**Text for analysis**
——————

Avoidant: A partner who has an avoidant attachment style tends to think or say things like, “I will get away from this; I will placate and give in; I will become dumb and care less.” This person often gets a negative reputation. His or her partner may think, “If only he/she would just talk to me!” Again, if we put on an attachment lens, there is another way to see this.
The pattern of disengaging, while it can be the worst thing possible for the anxiously attached partner, can also be a way of protecting the relationship. By taking a break, partners can skip over some pain and get back to a place of calm, even if that calm means distance.
Fearful: This attachment style is best described as chaotic. It embodies both “I want you to come close” and “I want you to get away.” If a person has a fearful attachment style (which includes anxious, avoidant/ anxious, and ambivalent) this chaos and disorganization makes sense to him or her, but not to a partner.
The partner with a fearful style of attachment expresses an intense desire to be close, but if his or her experience in the current relationship (and possibly in past relationships or family of origin) is fraught with abandonment, this person may be trying to convey, “I want for you to be close to me, but you (and/or everyone else important to me) have gone away so many times, and I have been in so much pain because of that. And now, even when you come close, I cannot tolerate the fear and mistrust that you will go away, withhold your love, or reject me. So I end up doing things to push you away.”
When couples are in distress, the underlying need and emotion driving this chaotic behavior is generally outside awareness. Therefore, this cycle of push-and-pull continues, as do conflict and escalation.
Secure Attachment: Individuals with secure attachment tend to have a greater level of comfort with commitment, dependency, and intimacy; have an easier time communicating about relationship issues and challenges; and share feelings and seek out support.

——————

Stored items
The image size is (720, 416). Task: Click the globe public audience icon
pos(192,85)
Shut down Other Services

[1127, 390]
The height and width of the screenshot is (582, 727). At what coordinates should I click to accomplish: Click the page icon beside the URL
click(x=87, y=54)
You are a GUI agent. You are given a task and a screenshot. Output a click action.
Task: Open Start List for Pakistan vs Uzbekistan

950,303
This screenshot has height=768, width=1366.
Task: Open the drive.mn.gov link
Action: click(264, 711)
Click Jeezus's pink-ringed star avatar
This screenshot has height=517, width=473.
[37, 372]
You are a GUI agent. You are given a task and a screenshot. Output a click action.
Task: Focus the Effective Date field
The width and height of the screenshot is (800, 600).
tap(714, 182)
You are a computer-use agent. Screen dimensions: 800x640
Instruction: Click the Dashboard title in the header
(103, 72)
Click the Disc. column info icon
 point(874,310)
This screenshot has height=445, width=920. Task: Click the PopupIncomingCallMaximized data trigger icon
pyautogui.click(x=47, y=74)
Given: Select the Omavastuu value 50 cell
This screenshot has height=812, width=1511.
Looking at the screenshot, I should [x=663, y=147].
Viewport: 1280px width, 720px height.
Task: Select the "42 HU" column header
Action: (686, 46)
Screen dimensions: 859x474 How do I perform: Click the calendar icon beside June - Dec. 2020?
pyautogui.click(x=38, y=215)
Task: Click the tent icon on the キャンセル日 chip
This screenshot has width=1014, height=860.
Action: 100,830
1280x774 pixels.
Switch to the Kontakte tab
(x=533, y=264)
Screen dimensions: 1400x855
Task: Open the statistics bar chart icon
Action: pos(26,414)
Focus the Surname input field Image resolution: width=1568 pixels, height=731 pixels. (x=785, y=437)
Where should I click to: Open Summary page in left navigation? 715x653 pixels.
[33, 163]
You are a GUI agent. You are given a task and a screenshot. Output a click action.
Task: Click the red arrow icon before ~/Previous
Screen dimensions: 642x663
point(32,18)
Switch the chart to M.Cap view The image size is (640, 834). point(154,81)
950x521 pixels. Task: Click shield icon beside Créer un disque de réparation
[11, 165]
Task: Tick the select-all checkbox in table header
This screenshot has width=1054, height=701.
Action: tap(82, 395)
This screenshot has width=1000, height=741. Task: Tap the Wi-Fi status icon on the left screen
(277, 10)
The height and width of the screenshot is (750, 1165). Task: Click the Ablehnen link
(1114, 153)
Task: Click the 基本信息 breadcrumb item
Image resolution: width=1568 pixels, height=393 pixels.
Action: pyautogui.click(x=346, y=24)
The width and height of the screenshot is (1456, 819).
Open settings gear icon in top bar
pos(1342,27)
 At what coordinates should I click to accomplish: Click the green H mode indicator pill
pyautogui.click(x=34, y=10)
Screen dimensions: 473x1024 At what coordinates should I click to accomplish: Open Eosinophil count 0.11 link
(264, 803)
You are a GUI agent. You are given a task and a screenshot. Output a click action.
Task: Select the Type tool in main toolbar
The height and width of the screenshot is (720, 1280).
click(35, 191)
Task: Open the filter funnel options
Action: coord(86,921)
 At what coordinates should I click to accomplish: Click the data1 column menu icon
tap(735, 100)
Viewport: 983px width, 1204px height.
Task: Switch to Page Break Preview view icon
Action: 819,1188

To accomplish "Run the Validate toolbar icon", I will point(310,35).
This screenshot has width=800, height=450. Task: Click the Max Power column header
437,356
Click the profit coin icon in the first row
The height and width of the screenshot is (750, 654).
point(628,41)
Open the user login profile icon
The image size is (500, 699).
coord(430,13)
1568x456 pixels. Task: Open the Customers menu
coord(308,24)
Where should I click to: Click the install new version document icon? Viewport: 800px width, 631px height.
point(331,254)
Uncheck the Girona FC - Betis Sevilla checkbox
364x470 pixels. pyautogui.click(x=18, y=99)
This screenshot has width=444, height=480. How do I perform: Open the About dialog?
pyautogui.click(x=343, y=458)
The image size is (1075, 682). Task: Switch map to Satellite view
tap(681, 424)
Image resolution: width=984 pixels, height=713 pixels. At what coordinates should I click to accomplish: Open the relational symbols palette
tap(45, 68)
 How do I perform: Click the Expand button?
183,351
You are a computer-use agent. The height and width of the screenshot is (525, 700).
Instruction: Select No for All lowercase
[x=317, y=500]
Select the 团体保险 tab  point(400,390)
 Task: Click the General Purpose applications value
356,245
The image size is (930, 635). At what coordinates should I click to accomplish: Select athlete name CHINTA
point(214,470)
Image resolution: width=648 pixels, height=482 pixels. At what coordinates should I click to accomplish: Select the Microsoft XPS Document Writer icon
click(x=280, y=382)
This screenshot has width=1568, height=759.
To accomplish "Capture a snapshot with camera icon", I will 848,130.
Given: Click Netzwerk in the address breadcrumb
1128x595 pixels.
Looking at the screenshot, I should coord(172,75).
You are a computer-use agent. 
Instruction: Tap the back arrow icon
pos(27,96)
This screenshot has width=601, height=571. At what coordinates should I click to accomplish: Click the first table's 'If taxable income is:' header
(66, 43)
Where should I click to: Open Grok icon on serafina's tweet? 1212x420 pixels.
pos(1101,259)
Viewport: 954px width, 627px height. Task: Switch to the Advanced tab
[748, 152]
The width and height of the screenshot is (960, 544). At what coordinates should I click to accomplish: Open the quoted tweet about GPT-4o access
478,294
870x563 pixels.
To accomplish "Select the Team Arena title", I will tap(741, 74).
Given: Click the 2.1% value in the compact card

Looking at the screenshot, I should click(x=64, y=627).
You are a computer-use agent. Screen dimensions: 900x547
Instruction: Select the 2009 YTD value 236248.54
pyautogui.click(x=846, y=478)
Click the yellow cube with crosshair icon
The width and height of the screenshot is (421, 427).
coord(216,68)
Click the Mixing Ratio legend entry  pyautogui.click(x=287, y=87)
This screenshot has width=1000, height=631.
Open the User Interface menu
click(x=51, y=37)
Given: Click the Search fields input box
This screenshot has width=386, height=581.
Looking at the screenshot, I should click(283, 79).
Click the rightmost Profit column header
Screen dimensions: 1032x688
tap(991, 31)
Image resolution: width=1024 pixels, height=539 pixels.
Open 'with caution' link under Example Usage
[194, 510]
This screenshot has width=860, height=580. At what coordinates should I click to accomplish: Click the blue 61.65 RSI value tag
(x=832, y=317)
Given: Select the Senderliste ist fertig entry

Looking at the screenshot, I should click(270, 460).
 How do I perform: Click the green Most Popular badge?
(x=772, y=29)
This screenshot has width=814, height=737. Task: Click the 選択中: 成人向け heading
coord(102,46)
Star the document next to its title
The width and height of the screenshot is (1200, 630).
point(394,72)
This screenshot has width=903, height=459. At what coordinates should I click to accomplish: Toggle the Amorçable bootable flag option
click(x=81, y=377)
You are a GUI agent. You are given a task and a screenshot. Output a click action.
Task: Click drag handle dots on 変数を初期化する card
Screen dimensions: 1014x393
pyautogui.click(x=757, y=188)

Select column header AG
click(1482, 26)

——————

**Complete the following**
1. Summarize the passage on attachment styles in two sentences.
2. Answer these questions using the passage on attachment styles:
(a) What word does the passage say best describes the fearful attachment style?
(b) Which styles does the passage say the fearful attachment style includes?
(c) When couples are in distress, what does the passage say is generally outside awareness?
3. Output the portion of the passage on attachment styles from "Avoidant: A partner" up to and including "calm means distance.", copied word for word.

**Written responses**
1. A partner with an avoidant attachment style tends to disengage, which can be the worst thing for an anxiously attached partner but can also protect the relationship by letting partners get back to calm, even if that calm means distance. The fearful style is chaotic, combining a wish for closeness with pushing a partner away, while people with secure attachment are more comfortable with commitment, dependency, and intimacy and communicate more easily about relationship issues.

2.
(a) Chaotic.
(b) Anxious, avoidant/anxious, and ambivalent.
(c) The underlying need and emotion driving the chaotic behavior.

3.
Avoidant: A partner who has an avoidant attachment style tends to think or say things like, “I will get away from this; I will placate and give in; I will become dumb and care less.” This person often gets a negative reputation. His or her partner may think, “If only he/she would just talk to me!” Again, if we put on an attachment lens, there is another way to see this.
The pattern of disengaging, while it can be the worst thing possible for the anxiously attached partner, can also be a way of protecting the relationship. By taking a break, partners can skip over some pain and get back to a place of calm, even if that calm means distance.